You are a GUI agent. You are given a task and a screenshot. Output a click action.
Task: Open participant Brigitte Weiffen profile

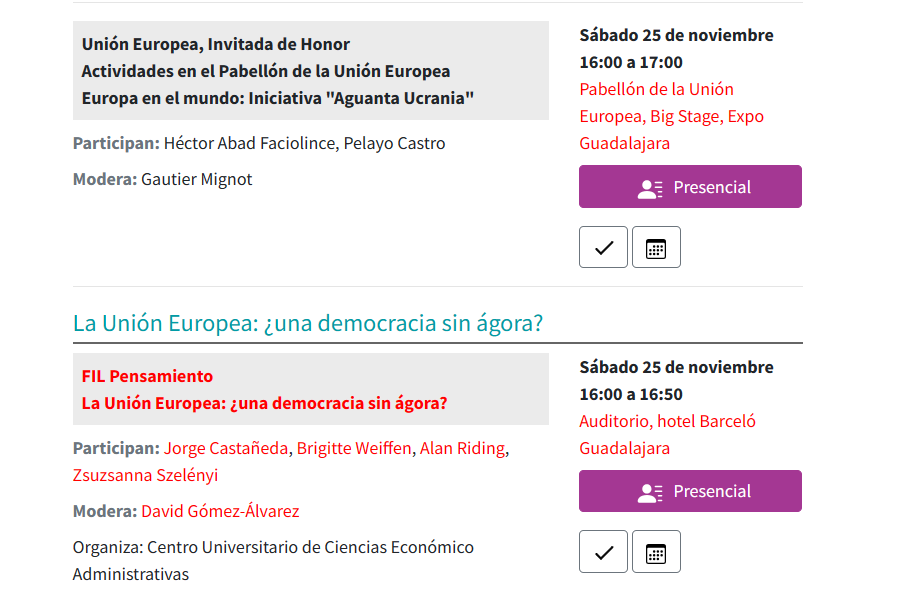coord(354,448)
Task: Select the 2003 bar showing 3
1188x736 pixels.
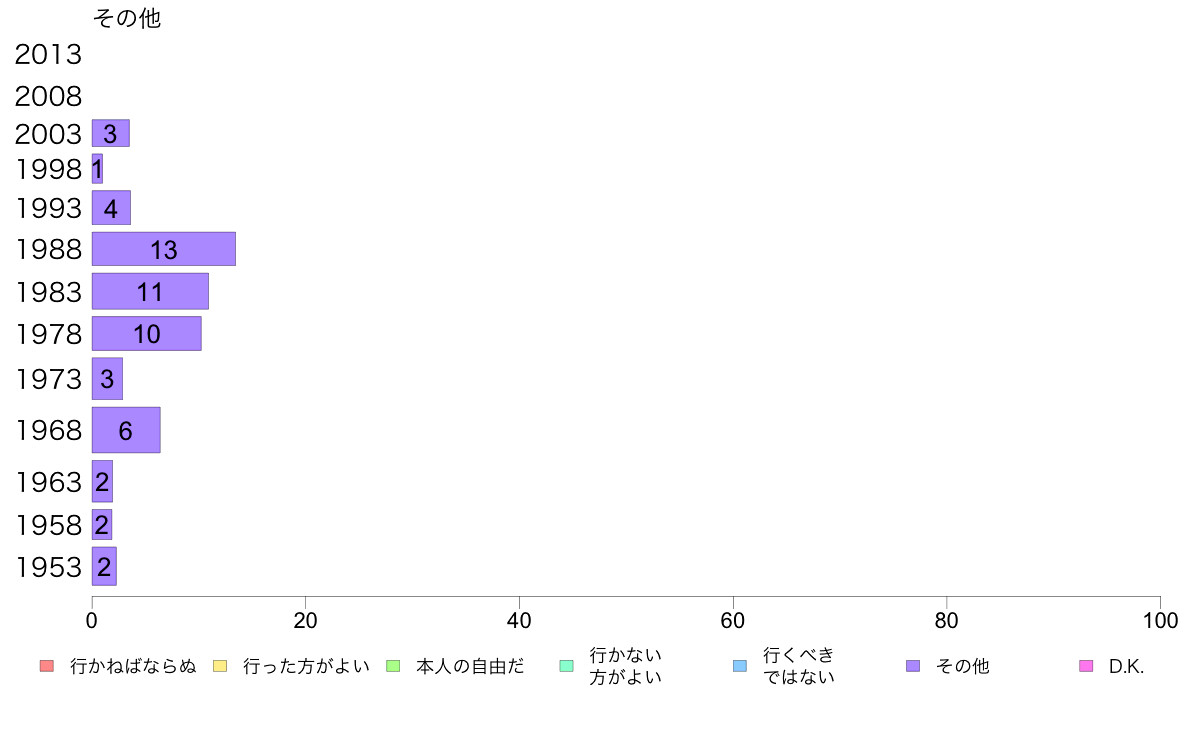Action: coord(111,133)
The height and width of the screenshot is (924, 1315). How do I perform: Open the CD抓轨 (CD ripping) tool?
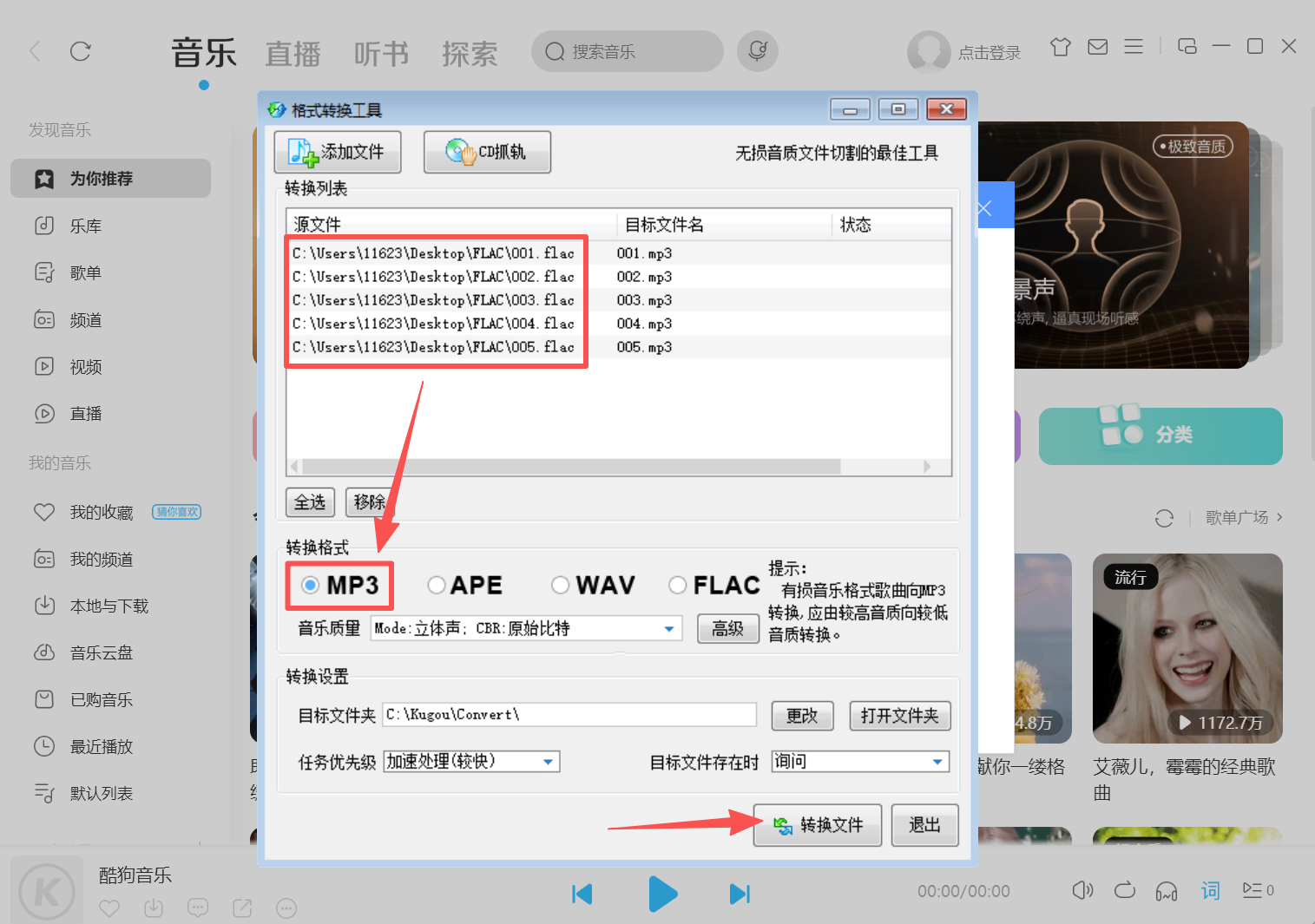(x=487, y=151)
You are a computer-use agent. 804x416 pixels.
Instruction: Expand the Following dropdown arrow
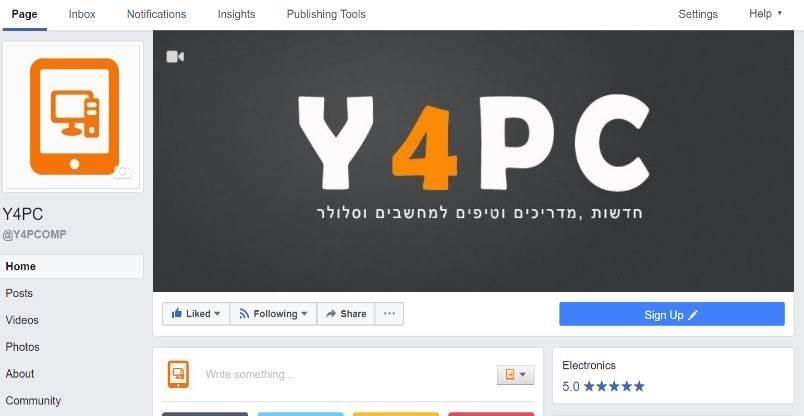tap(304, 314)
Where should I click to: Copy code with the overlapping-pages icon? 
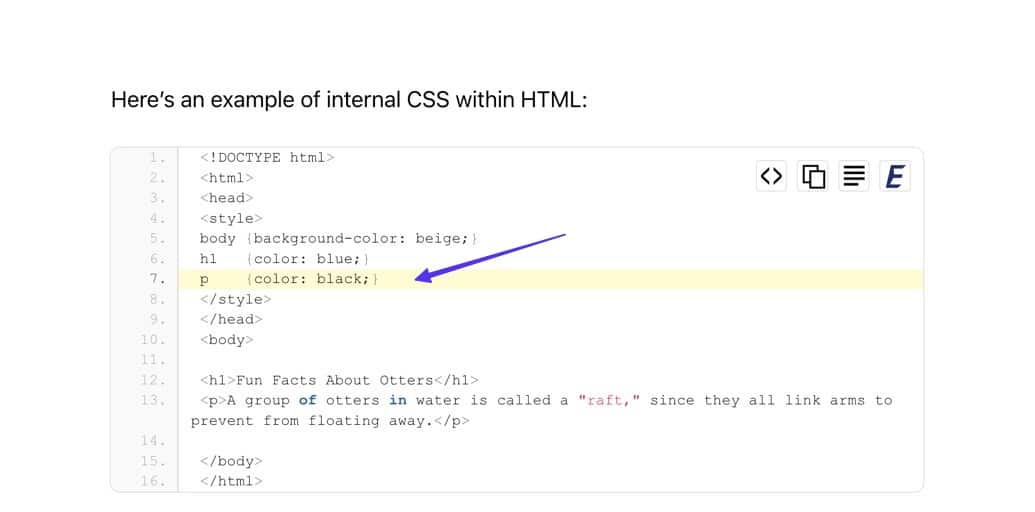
--
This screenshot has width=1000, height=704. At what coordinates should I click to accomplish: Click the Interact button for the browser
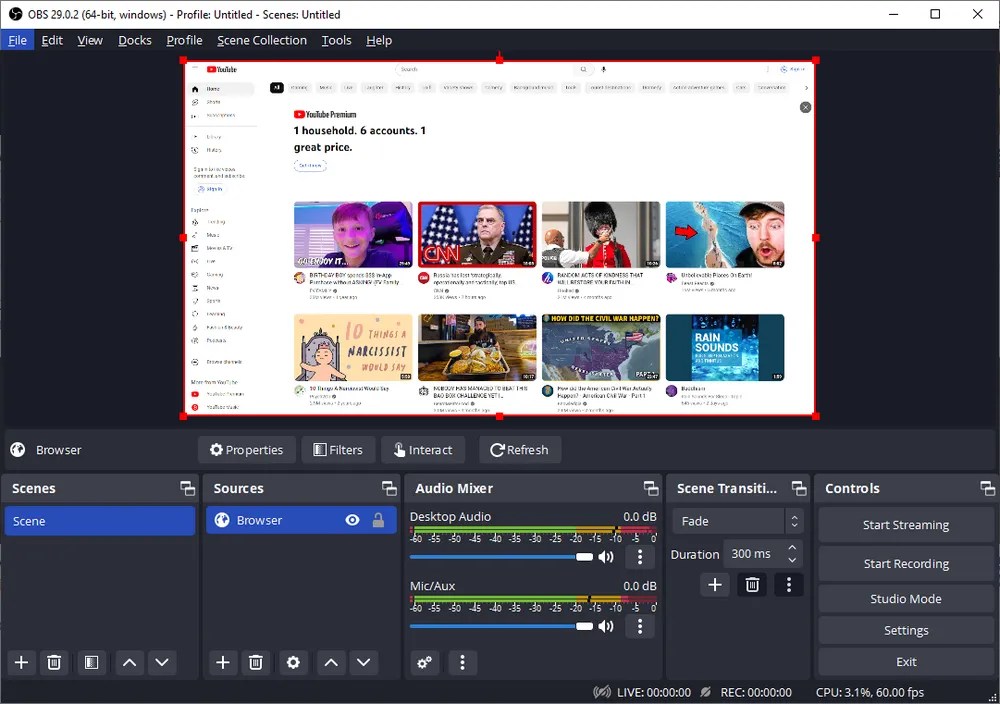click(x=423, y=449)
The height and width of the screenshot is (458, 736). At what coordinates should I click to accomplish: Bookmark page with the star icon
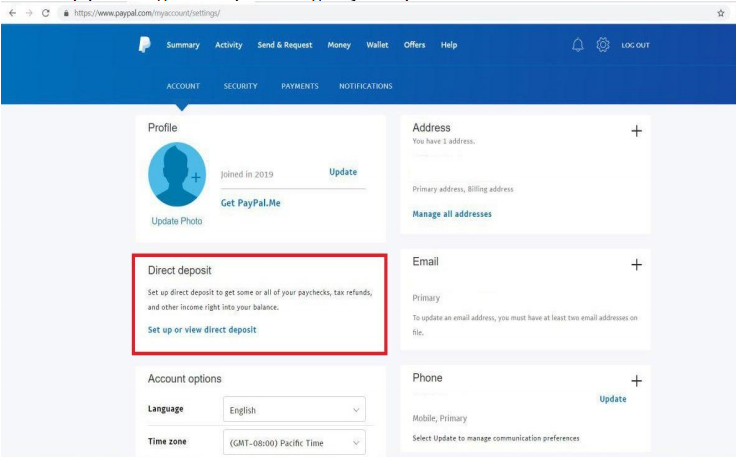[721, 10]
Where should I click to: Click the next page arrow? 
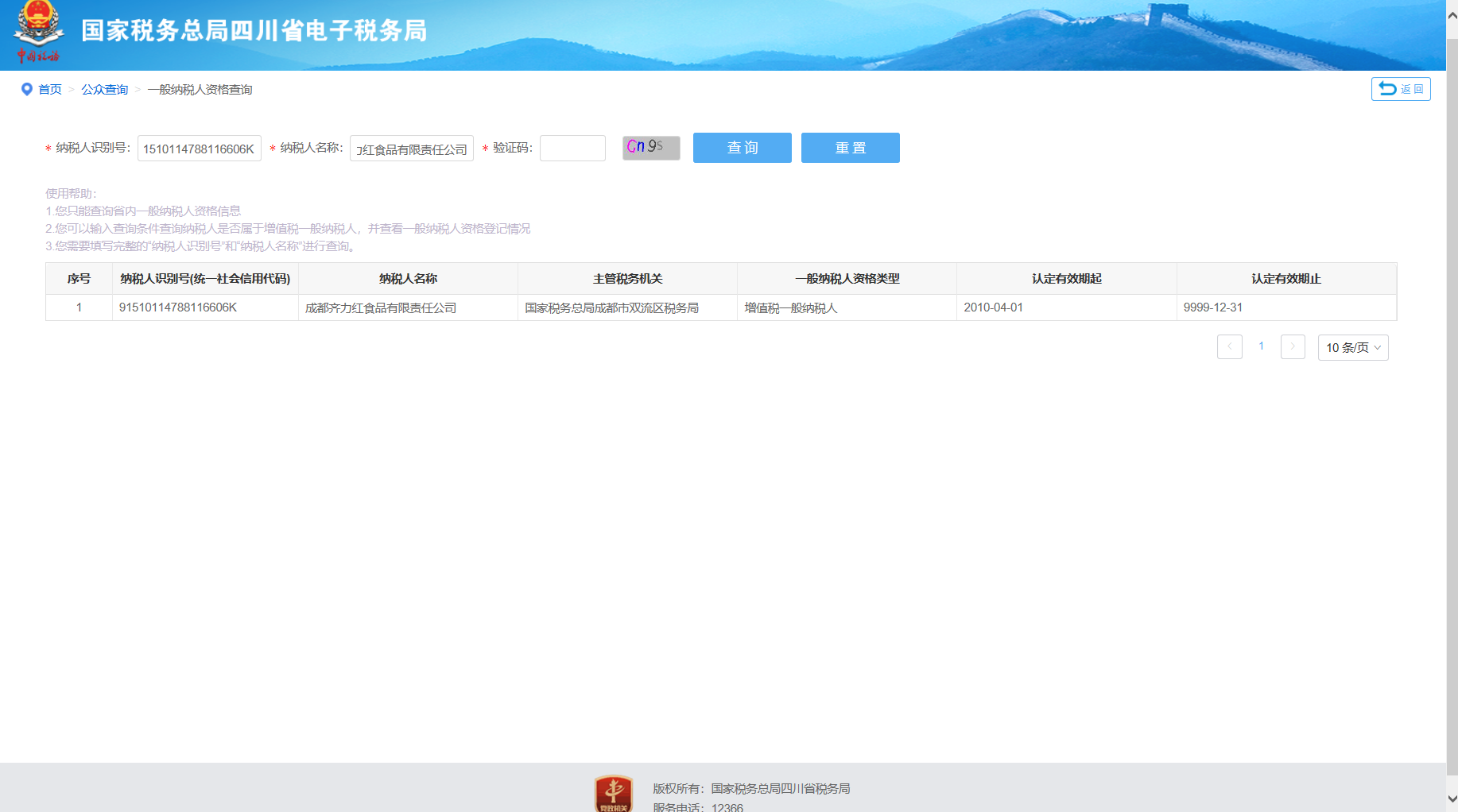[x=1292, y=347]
---
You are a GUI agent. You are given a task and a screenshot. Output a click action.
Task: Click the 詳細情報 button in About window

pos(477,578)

> **Exercise requirements**: Though the entries above contain pictures, none should be copied; reproduce only the lines between the one holding "The height and width of the screenshot is (924, 1315)." and the one holding "Where should I click to: Copy", inclusive, exactly as written.

> **The answer**:
The height and width of the screenshot is (924, 1315). How do I perform: Open the CD抓轨 (CD ripping) tool?
(x=487, y=151)
You are a computer-use agent. 804x416 pixels.
Instruction: Expand the Following dropdown arrow
tap(304, 314)
Where should I click to: Copy code with the overlapping-pages icon? 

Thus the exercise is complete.